The Chinese got a record at 1066. The French beat that with 1337. Okay, that's great.
But nowhere does the article say WHY THEY STOPPED THERE. If it was working, why not continue on for an even higher record? Huh?
I suspect the answer is something akin to, "Something broke" or "Something overheated" or "We ran out of XYZ component" or "We blew a breaker". I doubt it was "We just felt that was enough" or "Mom called and said to stop making so much noise".
So WHY DID THEY STOP?
GREAT QUESTION- maybe they stopped for wine and cheese…
Because they cut off the power feeding the reaction, or used up all the deuterium-tritium fuel. No tokamak reactor has achieve ignition; that is, a set sustaining reaction. The National Ignition Facility did, but only in a small pellet of fuel. Poof and it was over.
Containment fails, the process stops. I don’t think tokamaks or the z-pinch magnetic methods are going to bear fruit.

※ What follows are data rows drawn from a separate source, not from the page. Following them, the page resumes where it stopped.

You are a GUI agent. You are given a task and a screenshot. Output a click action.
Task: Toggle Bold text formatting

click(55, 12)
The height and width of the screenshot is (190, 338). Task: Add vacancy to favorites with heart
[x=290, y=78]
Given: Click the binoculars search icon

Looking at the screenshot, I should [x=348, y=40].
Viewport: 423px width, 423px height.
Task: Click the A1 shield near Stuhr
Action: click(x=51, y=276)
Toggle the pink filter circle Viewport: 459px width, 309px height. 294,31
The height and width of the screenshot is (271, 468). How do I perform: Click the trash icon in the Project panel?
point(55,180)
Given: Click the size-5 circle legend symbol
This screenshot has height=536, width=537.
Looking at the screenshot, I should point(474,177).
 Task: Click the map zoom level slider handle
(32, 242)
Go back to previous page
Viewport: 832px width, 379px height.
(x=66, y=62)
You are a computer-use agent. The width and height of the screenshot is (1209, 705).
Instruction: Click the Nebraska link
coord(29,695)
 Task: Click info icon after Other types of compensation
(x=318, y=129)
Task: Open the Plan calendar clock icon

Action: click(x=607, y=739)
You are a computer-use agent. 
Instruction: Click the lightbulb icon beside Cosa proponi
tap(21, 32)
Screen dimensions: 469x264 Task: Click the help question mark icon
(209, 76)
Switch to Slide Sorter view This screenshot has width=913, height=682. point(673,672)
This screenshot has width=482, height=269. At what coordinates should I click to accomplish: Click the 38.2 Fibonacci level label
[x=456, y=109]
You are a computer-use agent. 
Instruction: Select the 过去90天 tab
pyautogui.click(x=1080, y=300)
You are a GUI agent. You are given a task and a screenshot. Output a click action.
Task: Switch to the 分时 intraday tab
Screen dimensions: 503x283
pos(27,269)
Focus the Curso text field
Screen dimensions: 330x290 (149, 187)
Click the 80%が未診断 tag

They are creating supernova conditions, far beyond conditions in the Sun, or anywhere else in our solar system. The first fusion reactor that goes supernova, blowing radioactive waste over a large area, is the end of the fusion scam gravy train. At this point, fusion scientists know matter assembly is not even the right direction, matter disassembly is, and being too old to start over, just want to make it to retirement. They need to show progress, but not blow up their ride.